Where’s the Christian outrage? Regardless of your opinion on the issue of gay marriage or homosexual acts as sinful, Mukasa and Mukisa are facing an unprecedented trial and possible conviction that irreparably impacts the rights and freedoms of countless others. Even if you stand under the belief that such a trial is “just” because it’s Ugandan law, we cannot ignore or neglect the fact that the trial is the direct result of mob violence. In fact, much of the support for the law has been perpetuated through LGBT-witch hunts and public outings, such as a tabloid publishing photos of Uganda’s “Top 100 Homos,” resulting in the murder of David Kato, who was beaten to death by a hammer.

This trial reveals one of the many gray areas in which Christians, even those who hold to conservative views of sexuality and marriage, should stand alongside those with whom they disagree because much more is at stake: our ability to disagree openly with one another.

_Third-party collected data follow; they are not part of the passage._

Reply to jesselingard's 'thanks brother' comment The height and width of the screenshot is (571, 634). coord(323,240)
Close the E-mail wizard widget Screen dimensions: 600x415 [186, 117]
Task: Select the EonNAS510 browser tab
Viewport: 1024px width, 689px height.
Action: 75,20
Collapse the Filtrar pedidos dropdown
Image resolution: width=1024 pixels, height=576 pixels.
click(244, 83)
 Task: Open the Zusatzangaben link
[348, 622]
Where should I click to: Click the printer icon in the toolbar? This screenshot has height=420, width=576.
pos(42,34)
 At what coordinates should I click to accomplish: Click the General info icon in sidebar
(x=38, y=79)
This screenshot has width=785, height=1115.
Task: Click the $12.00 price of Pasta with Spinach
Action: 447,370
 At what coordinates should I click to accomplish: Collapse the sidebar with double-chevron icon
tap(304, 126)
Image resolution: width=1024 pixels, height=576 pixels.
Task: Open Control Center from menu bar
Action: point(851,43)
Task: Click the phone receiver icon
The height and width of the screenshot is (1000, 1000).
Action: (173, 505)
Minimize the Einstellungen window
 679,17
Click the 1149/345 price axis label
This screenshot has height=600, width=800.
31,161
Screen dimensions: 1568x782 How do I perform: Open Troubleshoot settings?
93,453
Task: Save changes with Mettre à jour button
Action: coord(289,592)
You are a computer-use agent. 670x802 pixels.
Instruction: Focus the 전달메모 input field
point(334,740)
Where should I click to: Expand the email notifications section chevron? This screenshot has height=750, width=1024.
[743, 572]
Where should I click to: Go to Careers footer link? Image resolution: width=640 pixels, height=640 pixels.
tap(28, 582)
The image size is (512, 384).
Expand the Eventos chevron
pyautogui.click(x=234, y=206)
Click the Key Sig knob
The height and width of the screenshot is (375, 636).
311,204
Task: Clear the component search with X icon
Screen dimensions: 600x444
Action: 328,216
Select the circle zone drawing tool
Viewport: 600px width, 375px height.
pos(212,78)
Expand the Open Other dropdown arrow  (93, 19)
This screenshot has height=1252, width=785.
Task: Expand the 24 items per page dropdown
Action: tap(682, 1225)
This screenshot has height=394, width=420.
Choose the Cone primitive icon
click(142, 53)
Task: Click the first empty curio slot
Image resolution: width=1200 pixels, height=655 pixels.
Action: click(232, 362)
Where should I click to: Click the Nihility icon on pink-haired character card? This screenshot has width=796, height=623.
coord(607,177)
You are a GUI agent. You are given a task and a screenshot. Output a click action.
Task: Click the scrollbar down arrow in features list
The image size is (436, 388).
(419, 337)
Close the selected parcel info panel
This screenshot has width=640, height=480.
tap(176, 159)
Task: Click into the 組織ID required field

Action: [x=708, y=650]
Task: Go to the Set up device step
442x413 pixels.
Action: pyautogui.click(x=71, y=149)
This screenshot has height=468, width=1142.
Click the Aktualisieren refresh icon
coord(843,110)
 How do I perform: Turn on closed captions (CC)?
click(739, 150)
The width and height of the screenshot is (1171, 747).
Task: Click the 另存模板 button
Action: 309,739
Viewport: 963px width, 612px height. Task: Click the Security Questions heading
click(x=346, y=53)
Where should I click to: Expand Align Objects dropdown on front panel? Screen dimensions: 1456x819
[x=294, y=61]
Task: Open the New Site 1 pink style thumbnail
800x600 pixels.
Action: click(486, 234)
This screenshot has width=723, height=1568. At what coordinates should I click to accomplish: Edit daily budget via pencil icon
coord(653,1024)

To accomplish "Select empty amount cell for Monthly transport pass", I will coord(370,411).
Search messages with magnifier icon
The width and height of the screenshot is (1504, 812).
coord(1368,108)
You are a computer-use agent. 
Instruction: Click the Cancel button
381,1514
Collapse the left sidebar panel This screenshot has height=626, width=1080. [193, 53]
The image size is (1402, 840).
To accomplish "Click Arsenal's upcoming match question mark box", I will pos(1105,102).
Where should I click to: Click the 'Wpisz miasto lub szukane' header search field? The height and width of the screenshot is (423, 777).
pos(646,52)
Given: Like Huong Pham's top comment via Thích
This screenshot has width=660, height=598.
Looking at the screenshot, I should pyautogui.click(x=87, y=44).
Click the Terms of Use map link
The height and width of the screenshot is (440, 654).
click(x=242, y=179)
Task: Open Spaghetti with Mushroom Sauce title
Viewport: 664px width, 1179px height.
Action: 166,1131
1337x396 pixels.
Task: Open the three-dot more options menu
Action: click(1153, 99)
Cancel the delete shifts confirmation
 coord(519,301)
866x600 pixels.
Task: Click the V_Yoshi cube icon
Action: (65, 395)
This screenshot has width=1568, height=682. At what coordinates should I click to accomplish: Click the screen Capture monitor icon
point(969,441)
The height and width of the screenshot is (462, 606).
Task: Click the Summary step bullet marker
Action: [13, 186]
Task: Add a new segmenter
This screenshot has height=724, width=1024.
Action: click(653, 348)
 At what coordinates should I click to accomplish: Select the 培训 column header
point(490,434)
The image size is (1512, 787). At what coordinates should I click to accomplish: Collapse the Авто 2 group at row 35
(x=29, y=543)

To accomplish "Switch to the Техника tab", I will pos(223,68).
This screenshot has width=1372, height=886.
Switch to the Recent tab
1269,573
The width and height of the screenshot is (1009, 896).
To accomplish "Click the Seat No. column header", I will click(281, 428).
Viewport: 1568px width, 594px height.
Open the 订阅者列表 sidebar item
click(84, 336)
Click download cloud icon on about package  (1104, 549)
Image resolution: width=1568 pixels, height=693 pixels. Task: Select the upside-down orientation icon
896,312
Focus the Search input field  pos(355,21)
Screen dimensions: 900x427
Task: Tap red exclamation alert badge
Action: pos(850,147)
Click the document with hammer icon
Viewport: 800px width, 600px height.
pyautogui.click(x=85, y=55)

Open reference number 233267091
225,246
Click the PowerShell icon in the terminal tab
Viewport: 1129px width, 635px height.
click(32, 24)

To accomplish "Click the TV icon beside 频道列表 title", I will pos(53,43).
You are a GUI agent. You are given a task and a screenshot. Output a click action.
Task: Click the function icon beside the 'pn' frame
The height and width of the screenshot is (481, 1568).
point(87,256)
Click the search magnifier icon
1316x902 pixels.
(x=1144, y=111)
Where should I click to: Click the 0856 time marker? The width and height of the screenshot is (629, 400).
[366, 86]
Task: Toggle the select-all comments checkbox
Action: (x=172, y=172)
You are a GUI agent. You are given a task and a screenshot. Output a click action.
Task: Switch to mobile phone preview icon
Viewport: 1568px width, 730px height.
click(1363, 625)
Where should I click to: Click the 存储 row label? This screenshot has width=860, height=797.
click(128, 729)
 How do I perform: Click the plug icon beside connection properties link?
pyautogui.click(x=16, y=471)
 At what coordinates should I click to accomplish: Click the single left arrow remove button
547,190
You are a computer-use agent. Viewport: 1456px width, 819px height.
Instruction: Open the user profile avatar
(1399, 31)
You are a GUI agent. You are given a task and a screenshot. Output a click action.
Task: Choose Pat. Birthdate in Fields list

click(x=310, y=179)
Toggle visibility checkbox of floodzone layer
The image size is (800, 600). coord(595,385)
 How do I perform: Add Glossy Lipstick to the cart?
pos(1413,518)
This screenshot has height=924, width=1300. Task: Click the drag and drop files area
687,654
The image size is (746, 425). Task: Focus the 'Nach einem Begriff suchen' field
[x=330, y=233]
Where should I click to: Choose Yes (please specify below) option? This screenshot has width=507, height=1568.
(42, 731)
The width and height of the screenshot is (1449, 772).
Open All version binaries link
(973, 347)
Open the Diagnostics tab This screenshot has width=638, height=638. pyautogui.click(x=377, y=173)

For example, while Christians should certainly not support or encourage a Satanist monument on state property, we can at least encourage the primacy and importance of religious freedom. Such pragmatism can be used by conservatives on the LGBT trials in Uganda. We should never turn a blind eye to injustice because the offense aligns within our moral framework.

Christians can stand up for Uganda’s LGBT community, not because we support open definitions of sexuality, but because we stand against injustice, mob violence, and unfair treatment under the law. Uganda’s Anti-Homosexuality Bill infringes on the freedom and privacy of its people, and when such a questionable law is then celebrated by murder and only carried out at the bludgeoning threats of a violent mob, what’s “legal” becomes mired in the unlawful. This is neither the justice nor the mercy for which we Christians long to see reign in the kingdom of God.


2 Comments

  1. I was glad to find this post. I just watched God Loves Uganda today and while it suffered from a certain reductionism, it made the good point that evangelicals have sometimes been complicit or willfully blind about the laws that create horribly oppressive conditions for the gay community. Thank you for standing for the oppressed. This is so important for those of who hold conservative moral viewpoints to do.